И все же я не стала его ученицей и преемником: я всегда колебалась вступить на путь, с которого мне все равно пришлось бы сойти, чтобы сохранить ясность мысли.
Была тесная связь между предметом обожествления у Ницше и моим отступничеством…
После перерыва мы вновь встретились с Ницше в октябре, в Лейпциге, на три недели. Никто из нас двоих не сомневался в том, что эта встреча была последней.
Все было иначе, не так как прежде, хотя мы по-прежнему хотели жить втроем».
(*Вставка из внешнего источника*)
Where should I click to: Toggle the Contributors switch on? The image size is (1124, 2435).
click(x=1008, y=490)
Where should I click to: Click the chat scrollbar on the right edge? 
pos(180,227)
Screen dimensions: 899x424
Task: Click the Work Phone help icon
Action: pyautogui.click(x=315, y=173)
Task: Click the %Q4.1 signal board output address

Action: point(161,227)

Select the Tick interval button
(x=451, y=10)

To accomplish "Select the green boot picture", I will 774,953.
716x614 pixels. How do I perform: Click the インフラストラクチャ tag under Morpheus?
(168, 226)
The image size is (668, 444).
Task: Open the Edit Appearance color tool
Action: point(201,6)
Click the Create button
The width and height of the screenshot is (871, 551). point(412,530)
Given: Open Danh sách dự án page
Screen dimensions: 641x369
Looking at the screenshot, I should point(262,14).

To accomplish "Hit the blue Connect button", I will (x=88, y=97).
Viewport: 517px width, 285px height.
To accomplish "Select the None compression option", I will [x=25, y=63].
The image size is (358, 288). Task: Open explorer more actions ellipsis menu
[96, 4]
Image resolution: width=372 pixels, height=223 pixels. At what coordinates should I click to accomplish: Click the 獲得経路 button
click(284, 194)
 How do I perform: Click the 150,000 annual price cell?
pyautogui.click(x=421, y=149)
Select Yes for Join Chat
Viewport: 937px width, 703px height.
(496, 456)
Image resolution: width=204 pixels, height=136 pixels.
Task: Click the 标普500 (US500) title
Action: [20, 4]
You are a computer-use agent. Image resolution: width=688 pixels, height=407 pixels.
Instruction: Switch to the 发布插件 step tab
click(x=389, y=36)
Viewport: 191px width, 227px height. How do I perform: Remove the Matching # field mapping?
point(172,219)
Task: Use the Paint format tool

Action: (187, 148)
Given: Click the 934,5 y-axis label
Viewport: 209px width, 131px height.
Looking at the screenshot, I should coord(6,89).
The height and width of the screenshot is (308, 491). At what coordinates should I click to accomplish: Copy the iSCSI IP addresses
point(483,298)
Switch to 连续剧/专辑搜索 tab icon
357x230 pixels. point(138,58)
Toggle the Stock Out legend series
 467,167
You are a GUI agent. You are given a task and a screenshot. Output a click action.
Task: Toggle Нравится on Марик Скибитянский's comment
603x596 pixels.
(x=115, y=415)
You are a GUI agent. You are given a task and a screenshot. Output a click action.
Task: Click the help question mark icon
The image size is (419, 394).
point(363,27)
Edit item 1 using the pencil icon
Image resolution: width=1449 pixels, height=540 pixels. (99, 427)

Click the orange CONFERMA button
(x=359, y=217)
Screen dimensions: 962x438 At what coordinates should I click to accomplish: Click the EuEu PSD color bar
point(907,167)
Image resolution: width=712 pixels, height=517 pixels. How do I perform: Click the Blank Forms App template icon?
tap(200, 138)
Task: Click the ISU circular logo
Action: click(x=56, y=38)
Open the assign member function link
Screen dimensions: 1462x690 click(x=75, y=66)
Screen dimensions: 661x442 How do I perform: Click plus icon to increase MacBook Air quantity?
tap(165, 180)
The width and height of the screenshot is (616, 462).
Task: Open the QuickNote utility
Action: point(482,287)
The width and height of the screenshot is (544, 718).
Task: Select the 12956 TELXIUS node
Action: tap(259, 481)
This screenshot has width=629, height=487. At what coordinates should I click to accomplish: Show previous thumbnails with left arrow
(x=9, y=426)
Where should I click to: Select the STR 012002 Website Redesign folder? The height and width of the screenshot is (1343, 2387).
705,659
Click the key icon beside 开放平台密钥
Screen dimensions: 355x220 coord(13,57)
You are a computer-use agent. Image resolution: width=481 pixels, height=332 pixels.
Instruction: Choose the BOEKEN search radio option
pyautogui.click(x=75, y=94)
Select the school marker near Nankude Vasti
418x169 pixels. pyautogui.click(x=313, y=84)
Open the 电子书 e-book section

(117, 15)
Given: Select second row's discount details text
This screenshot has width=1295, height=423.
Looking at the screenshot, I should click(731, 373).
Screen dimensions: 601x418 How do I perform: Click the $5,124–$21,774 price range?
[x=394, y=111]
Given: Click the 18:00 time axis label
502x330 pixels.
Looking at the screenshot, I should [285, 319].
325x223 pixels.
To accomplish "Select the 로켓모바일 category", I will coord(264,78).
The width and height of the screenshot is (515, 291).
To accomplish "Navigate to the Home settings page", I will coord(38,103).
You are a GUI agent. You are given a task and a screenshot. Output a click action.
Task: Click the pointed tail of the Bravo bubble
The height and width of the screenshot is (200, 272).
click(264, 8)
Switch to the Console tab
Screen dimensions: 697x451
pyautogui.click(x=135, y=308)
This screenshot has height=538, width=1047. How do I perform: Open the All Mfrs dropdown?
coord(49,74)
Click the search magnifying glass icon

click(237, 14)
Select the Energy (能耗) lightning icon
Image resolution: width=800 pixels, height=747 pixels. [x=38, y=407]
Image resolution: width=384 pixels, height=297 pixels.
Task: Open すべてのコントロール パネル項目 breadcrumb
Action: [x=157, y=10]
Но… гладко было только на бумаге…
В их попытке осуществить свою мечту, одновременно невозможную и богатую всеми возможностями, ставки были слишком высоки, поскольку на кону стояли самые значимые для каждого из них вещи — Дружба и Истина.
После того, как Лу поставила крест на любви и матримониальных планах, они бредили новой идеей Идеальной Дружбы.
И именно теперь они не на словах, а на деле должны были доказать самим друг другу и всему миру, что таковая существует.
Надо полагать, что они даже не догадывались о том, что уже очень скоро Николай Бердяев проницательно заметит, что в основе любой подлинной дружбы лежит мощное эротическое напряжение.
И не случайно лозунгом Лу в те дни было высказывание Тита Ливия о том, что «дружеские связи должны быть бессмертными, не дружеские — смертными».
«В настоящее время, — писал Ницше Мальвиде, — эта девушка связана со мной крепкой дружбой (такой крепкой, какую можно создать на этой земле); долгое время у меня не было лучшего завоевания».
Нечто подобное он высказал и в письме Петеру Гасту.
«Дорогой друг, — писал он, — для нас, безусловно, будет честью, если Вы не назовете наши отношения романом. Мы с нею — пара друзей, и эту девушку, равно как и это доверие, я считаю вещами святыми».
Ницше утверждал, что у «всякого имеется свой духовный гранит фатума».
Парадоксально, но именно мистерия дружбы роковым образом постоянно разыгрывалась в судьбе Ницше.
Как некий загадочный и настойчивый лейтмотив она проходила через всю его жизнь.
И именно дружба стала для него полем удивительных приобретений и тяжких утрат.
Как-то Ницше говорил о своем отвращении к романам с их однообразной любовной интригой.